FIG. 5 is a flow diagram 500 of interactions based on data classification results according to one or more embodiments. The data classification result 422 from FIG. 4 can be split into different processing paths depending on whether the data classification result 422 has a first type 501A or whether the data classification result 422 has a second type 501B as the most likely type of the data classification request 401 of FIG. 4. Where the first type 501A is determined, results may be collected in first type records 502A that can differ from the second type 501B that may be collected in second type records 502B. Different tools and data sources may interact with the first type records 502A and the second type records 502B. For example, tool 504A may interact with the first type records 502A and server and data source set 506A. Tool 504B may interact with first type records 502A and the second type records 502B along with a shared set of resources in server and data source set 506B. Further, tool 504C may interact with the second type records 502B along with server and data source set 506C. Thus, an incorrect determination by the data classifier 116 can result in a chain of events where errant information may be propagated and shared with one or more systems as well as impacting other data sets associated with different servers and data source sets.



FIG. 6 is a flow diagram of a method 600 for data classification according to one or more embodiments described herein. The method 600 can be implemented by any suitable device or system, such as the processing system 100 of FIG. 1 and/or the processing system 900 of FIG. 9 as a computer-implemented method. For example, the method 600 can be performed by the processing device 112 executing computer readable instructions stored in the memory 114 to perform functions of the data classifier 116. The method 600 is described in reference to FIGS. 1-5.


At block 602, a data classification request 401 can be received at a data classifier 116. At block 604, the data classifier 116, executed by the processing device 112, can generate one or more variations of the data classification request 40 as one or more variants, for instance, using variant generator 402. At block 606, the data classifier 116, executed by the processing device 112, can apply a first set of rules 404 to determine a first type prediction 409 for the one or more variants. At block 608, the data classifier 116, executed by the processing device 112, can apply a second set of rules 414 to determine a second type prediction 419 for the one or more variants.
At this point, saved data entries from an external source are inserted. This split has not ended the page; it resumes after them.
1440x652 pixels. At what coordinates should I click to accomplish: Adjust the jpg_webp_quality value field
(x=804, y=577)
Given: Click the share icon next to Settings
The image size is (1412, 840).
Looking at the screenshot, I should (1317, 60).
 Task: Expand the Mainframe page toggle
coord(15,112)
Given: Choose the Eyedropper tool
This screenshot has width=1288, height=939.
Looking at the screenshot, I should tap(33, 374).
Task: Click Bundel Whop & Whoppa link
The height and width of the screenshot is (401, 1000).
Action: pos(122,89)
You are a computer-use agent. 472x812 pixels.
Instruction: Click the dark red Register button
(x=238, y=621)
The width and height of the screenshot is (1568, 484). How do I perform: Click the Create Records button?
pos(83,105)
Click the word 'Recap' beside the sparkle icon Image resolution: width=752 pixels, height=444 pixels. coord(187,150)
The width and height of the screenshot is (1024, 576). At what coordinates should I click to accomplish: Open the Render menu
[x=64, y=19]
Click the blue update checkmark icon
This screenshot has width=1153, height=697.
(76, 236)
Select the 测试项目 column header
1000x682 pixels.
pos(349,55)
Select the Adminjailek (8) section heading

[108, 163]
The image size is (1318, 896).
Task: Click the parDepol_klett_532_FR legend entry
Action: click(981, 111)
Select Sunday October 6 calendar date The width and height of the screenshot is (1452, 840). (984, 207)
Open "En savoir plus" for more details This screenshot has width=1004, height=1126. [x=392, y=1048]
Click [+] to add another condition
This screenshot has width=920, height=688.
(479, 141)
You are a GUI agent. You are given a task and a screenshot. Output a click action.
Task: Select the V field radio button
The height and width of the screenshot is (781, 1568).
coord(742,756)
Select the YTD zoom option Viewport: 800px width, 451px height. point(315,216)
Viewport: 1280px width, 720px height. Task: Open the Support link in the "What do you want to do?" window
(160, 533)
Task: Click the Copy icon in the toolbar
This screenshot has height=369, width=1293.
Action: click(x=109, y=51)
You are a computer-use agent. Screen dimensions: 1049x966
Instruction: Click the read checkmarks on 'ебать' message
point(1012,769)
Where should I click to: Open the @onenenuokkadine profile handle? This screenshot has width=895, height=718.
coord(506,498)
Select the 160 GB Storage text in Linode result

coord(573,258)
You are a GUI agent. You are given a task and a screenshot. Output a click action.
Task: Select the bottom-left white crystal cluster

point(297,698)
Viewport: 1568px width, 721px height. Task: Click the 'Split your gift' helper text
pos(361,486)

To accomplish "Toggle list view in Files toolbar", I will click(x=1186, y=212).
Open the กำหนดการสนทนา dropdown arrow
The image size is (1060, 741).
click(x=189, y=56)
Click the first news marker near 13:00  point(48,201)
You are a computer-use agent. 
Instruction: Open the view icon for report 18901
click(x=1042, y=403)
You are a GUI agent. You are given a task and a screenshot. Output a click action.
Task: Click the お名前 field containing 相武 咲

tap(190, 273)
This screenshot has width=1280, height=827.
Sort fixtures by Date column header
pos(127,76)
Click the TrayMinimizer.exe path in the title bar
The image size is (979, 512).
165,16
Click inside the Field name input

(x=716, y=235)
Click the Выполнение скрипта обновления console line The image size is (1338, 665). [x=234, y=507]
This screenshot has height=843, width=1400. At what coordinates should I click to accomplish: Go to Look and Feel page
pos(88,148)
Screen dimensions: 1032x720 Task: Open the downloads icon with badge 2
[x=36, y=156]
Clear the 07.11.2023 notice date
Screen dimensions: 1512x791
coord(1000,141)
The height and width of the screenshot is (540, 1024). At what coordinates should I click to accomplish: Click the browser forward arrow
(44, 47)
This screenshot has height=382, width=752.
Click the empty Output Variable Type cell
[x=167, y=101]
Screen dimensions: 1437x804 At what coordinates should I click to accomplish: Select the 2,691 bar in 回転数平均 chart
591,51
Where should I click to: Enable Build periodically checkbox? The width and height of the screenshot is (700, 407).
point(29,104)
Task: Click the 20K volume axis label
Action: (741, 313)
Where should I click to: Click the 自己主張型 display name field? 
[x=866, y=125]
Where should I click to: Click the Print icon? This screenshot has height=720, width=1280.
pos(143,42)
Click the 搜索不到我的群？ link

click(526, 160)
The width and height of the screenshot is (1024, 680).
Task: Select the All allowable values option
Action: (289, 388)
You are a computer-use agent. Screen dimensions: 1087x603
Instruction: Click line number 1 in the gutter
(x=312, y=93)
At block 610, the data classifier 116, executed by the processing device 112, can compare (e.g., at compare block 420) the first type prediction 409 with the second type prediction 419 to determine a final type prediction as a data classification result 422.


According to some aspects, a first set of weights 406 can be applied to at least one result of the first set of rules 404, and a second set of weights 416 can be applied to at least one result of the second set of rules 414. At least one weight of the first set of weights 406 and at least one weight of the second set of weights 416 can be adjustable. The first type prediction 409 can be determined based on adding a first result subset of applying the first set of weights 406 to the at least one result of the first set of rules 404. The second type prediction 419 can be determined based on adding a second result subset of applying the second set of weights 416 to the at least one result of the second set of rules 414.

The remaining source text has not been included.